Personal information
- Full name: Héctor Orlando Medina Díaz
- Date of birth: January 27, 1975 (age 50)
- Place of birth: Trujillo, Honduras
- Position(s): Goalkeeper

Senior career*
- Years: Team / Apps / (Gls)
- 1998–1999: Olimpia
- 2001–2003: Universidad
- 2003–2005: Real España
- 2005–2008: Vida
- 2008: Unión Ájax
- 2009–2010: Real Juventud

International career^{‡}
- 1998–2006: Honduras / 14 / (0)

= Héctor Medina (footballer) =

Honduran football player (born 1975)

Héctor Orlando Medina Díaz (born January 27, 1975) is a retired Honduran football goalkeeper.

==Club career==
Nicknamed 'La Figura', Medina played for Olimpia, Broncos, Universidad, Real España and Vida in the Honduran National League. He was sold along with Camilo Bonilla, Modesto Rodas, Walter Argueta and Jeffrey Brooks from Vida to Honduran Second Division outfit Unión Ájax due to a financial crisis in Vida. He then had another two seasons at Real Juventud.

==International career==
Medina made his debut for Honduras in a November 1998 friendly match against Guatemala and has earned a total of 14 caps, scoring no goals.

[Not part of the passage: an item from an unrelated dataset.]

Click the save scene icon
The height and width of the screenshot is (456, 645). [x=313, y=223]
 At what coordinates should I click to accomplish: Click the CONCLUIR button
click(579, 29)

He has represented his country in 2 FIFA World Cup qualification matches.

His final international was a February 2006 friendly match against China.

==Retirement==
In October 2010 he became goalkeeper coach at the Honduras U-17 national team.
In July 2011 Medina was announced as goalkeeper coach at Atlético Choloma but was dismissed in February 2013.